Llené un formulario en inglés con los requisitos básicos de un perfil en la página bride.ru, subí una foto y esperé un encuentro fortuito con alguien procedente de Rusia. La primera semana apenas escribió una mujer curiosa. Hubo varios cruces de guiños virtuales, pero fue poca la química. Un truco fue necesario para reactivar la red cuando me reproché por el tiempo que había gastado tratando de inscribirme y los nulos beneficios: esta vez anoté un salario promedio anual con ingresos ficticios que rebasaban los 60.000 dólares anuales. Radiqué mi residencia en Estados Unidos, en el condado de San Mateo, cerca de San Francisco. Me quité el rótulo de periodista y me puse el oficio de ingeniero electrónico con trabajo en Silicon Valley. Así, disfrazado de alguien que no soy, intenté de nuevo conquistar por la red a una mujer. Y esperé.

A las dos semanas había un correo.
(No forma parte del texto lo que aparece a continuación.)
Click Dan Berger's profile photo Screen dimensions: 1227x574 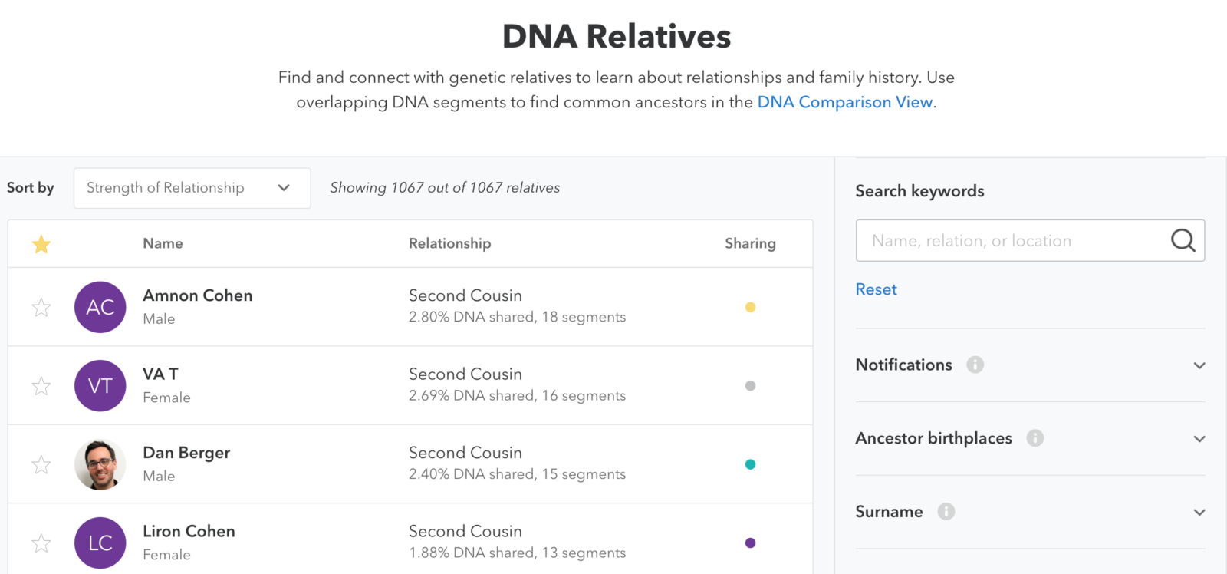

Ludmila se llamó la mujer que finalmente escribió y que puso un acento evidente de entusiasmo y de interés por conocerme.

En una carta de cinco párrafos en un inglés con imperfecciones, saludaba y me explicaba que vivía en la ciudad de Tver y que tenía que hacer un recorrido a pie de su apartamento a su trabajo durante 25 minutos para poder ingresar a internet. Mejor dicho: que el hecho de que me hubiera encontrado era un logro mayúsculo.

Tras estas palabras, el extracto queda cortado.